Richie gulped and finally looked at Detective Romero. “I w-w-was on my way to baseball practice and was walkin’ my bike a-a-along the sidewalk on Oak Street like I’m supposed to do when I ran into S-S-Suzie Cummings in front of Miller’s Hardware–do you know her?”
“I just interviewed her. She’s pretty cute. Smart too.” A slight smile appeared on Richie’s face. “Go on, son, you’re doing fine. Just relax.”
“Well, she asked to see the new glove that my mom and dad got me so I dug it out of my bat bag and handed it to her. That’s when we heard Mister Cooper yellin’ down by the bank and then car doors slammin’ and a gunshot and the Caddy peeling out….”
“You only heard one gunshot? Are you familiar with guns?”
“I heard one shot. It sounded like a .38. Our family goes out to grampa’s farm to shoot all the time–even my little sister. I even have my own rifle. It’s a Higgins .22 semi-automatic. Mom has a .38 and I’ve shot it but it kicks a little too much for me to handle. Dad won’t let me shoot his .45 ‘til I get older.”
“You’ll grow into it. What happened next?”

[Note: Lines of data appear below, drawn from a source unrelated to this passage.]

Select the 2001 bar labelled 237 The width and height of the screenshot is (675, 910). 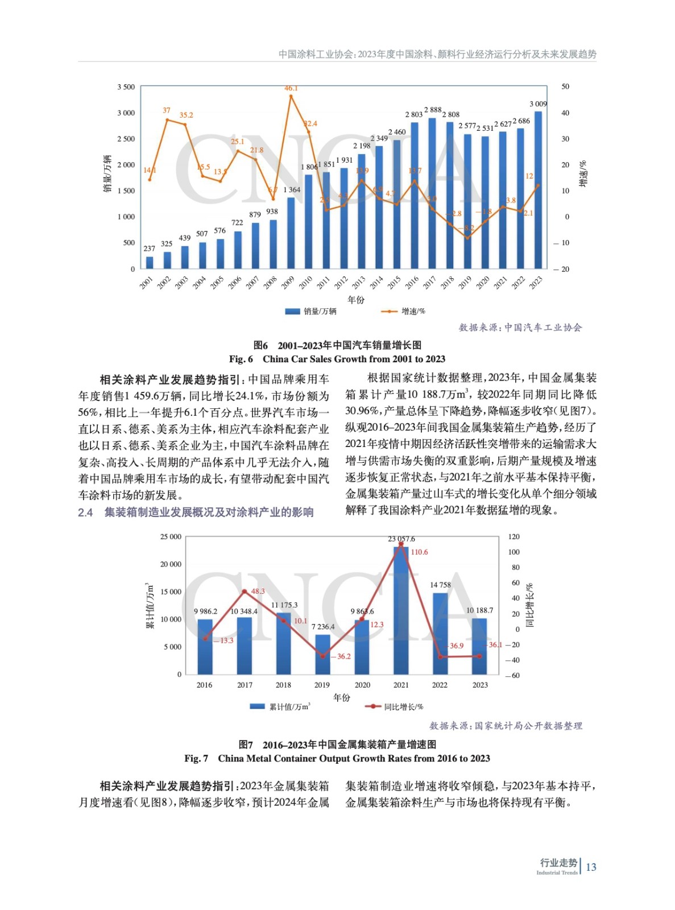(x=150, y=262)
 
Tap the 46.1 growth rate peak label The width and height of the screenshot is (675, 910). (x=291, y=88)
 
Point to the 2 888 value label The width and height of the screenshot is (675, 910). (x=432, y=110)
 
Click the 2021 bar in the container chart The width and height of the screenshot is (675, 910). (x=401, y=610)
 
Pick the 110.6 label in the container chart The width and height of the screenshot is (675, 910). (x=419, y=552)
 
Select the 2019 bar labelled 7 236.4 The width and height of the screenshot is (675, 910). (x=322, y=654)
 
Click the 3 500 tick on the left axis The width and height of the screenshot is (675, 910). (x=126, y=87)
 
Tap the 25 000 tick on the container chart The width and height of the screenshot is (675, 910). (x=171, y=536)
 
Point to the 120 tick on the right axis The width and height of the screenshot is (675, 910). (x=514, y=536)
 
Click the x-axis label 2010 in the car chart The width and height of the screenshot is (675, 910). (x=306, y=282)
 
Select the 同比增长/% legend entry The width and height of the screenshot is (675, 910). (x=403, y=706)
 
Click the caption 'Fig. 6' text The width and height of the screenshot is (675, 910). (x=241, y=359)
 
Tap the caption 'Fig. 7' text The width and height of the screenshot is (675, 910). (x=196, y=758)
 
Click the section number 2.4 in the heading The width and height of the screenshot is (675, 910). (x=85, y=512)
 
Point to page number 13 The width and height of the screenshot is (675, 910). (x=591, y=867)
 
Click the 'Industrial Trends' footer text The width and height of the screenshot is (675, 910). (x=557, y=872)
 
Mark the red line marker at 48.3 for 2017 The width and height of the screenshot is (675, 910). (x=245, y=592)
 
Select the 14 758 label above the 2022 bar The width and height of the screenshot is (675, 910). (x=440, y=585)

“Well, the Caddy took off really pickin’ up speed on Oak Street but when it got to Second Avenue old Mister Axelrod double parked his pickup in front of Bailey’s Grocery to drop off a load of produce from his farm and the Caddy had to slow down and go into the other lane but Missus Granger was pullin’ out of a parking space and the Caddy clipped the front end and slowed some more but Missus Goldberg was crossing the street in front of Mister Axelrod’s truck when the Caddy nearly hit her so she threw the pie she was carryin’ and hit the guy in the back seat in the face.” He had to pause to catch his breath.
“Yeah, Missus Goldberg isn’t happy to have a perfectly good banana cream pie ruined. She was taking it over to the diner. Go on.”
“By then the car was gettin’ close to me and Suzie and I was mad at ‘em for hittin’ Missus Granger’s car and almost hittin’ Missus Goldberg, so I grabbed the ball out of the glove and wound up and pitched it at the driver. I think I hit him in the head and the Caddie veered off and jumped over the sidewalk and straight into the tree.” He looked down at the grass and gulped several times before speaking in a barely audible voice. “Did I kill him?”
“Nope. But that was a hel… uh, a great pitch. You hit him right in the temple and knocked him out. They weren’t going fast enough for anyone to go through the windshield but both men in the front seat dented it and the guy in the back went over the seat and landed on top of the other two. Deputy Strong was on the other side of the courthouse and heard the shot and the collision and got here before the criminals were able to disentangle themselves. It’s a shame that Caddie was destroyed.”
Still speaking softly Richie asked, “Do I have to go to jail now?”
“Jail? Is that what you’re worried about? No, sir, young man. You’re the hero of the day. You single-handedly captured the Johnson Gang. They’re wanted in four states for bank robbery and car theft and a lot of other charges.” He stood and extended his hand and Richie did the same as the two shook hands.
“Good job, son. There will be a good amount of reward money for you, too. But I have to keep the ball since it’s evidence. Now get on home. And tell your mom and dad I said hi.”